**What is being asked:** Return each entry below word for word, leaving out any image.

Saved data entries
---------------
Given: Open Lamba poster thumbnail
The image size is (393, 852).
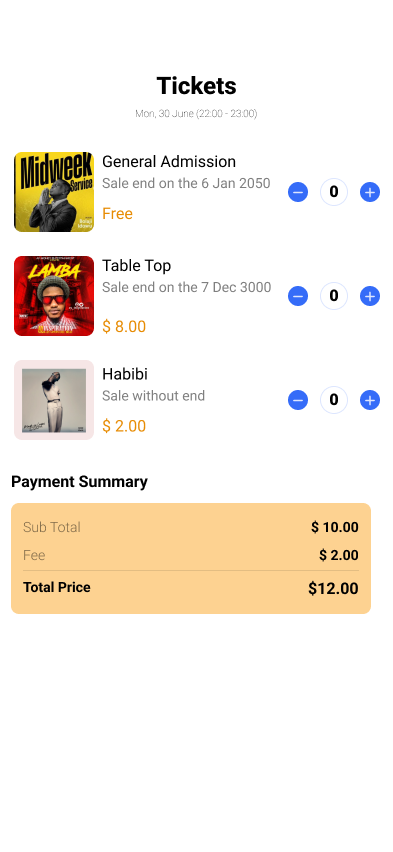Looking at the screenshot, I should [54, 296].
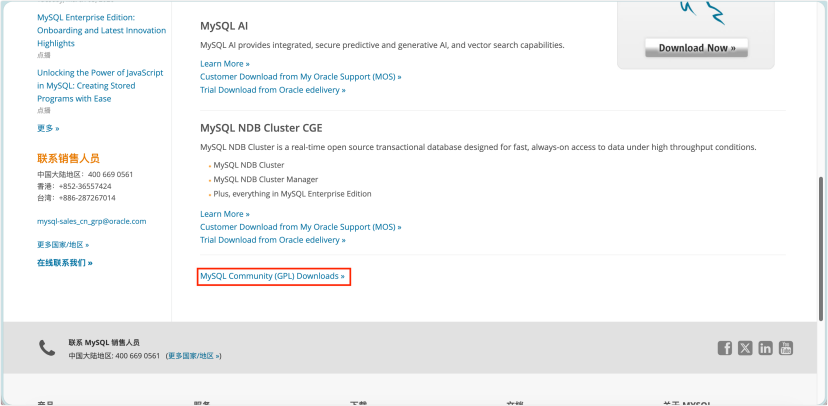This screenshot has height=406, width=828.
Task: Click 更多 » below the webinar list
Action: (48, 128)
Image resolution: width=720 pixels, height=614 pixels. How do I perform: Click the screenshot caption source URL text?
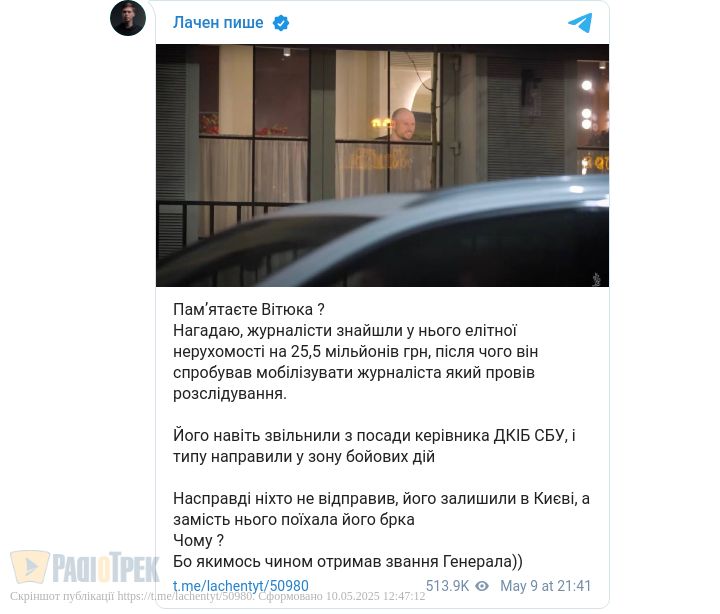185,596
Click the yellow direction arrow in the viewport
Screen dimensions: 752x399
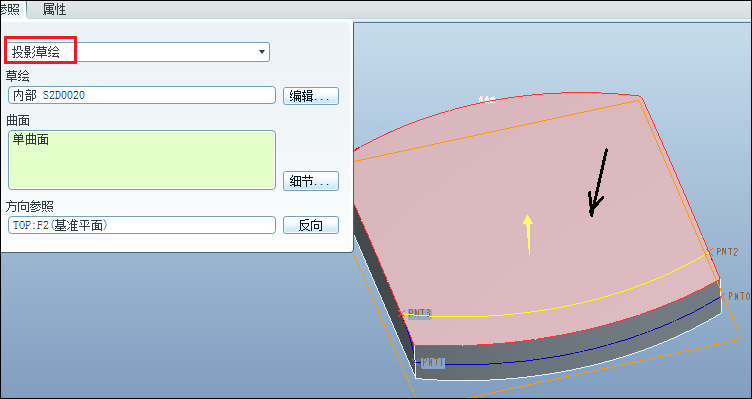click(528, 235)
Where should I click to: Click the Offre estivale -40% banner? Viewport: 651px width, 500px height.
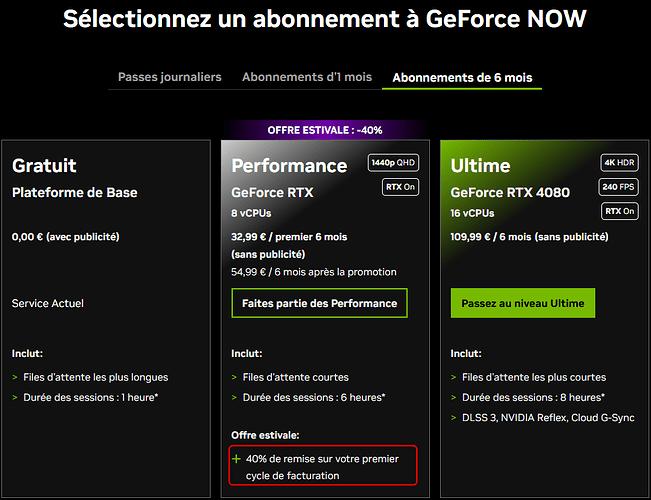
---------------
**Result of the task:**
Given: Open Lamba poster thumbnail
The image size is (393, 852).
Looking at the screenshot, I should [54, 296].
This screenshot has height=406, width=828.
Task: Click 更多 » below the webinar list
Action: (48, 128)
Image resolution: width=720 pixels, height=614 pixels. How do I perform: Click the screenshot caption source URL text?
185,596
Click the yellow direction arrow in the viewport
Screen dimensions: 752x399
click(528, 235)
Where should I click to: Click the Offre estivale -40% banner? Viewport: 651px width, 500px height.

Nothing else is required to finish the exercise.